Directions for this task ::
If a line in the data below holds the word "Church", include it in the count. Give only the final number.

*****

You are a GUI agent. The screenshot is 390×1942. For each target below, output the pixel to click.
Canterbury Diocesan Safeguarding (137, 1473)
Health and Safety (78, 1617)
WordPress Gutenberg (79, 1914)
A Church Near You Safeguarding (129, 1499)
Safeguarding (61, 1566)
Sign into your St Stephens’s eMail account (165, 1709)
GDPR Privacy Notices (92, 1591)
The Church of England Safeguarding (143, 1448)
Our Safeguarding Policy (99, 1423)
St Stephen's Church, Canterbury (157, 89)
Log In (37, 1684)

*****

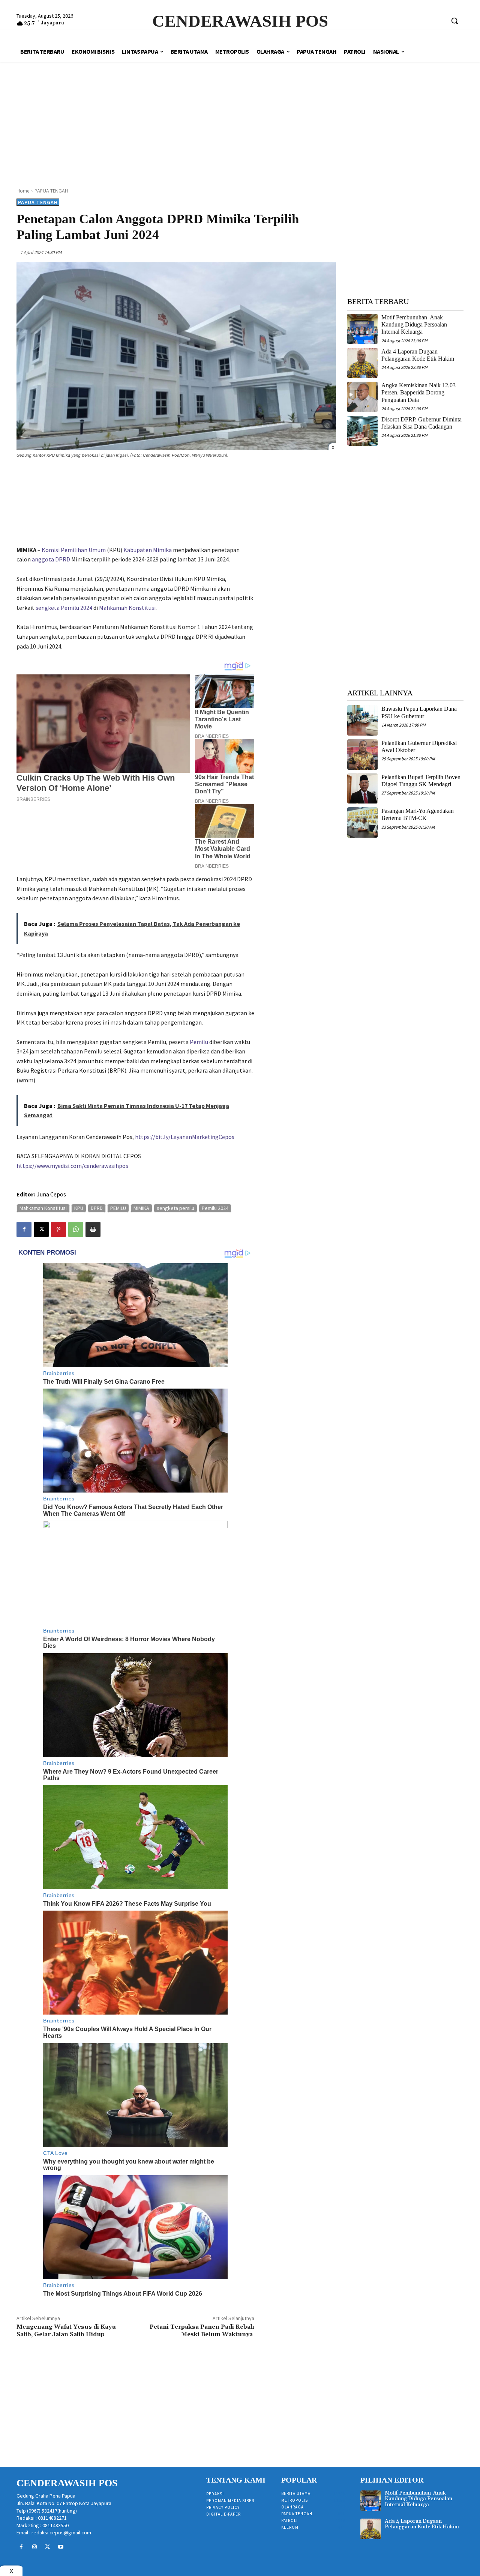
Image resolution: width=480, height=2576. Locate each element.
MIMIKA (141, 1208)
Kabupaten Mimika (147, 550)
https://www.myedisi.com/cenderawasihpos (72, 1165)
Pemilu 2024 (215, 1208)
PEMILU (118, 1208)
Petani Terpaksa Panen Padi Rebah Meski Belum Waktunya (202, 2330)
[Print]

*****

Written answer ::
3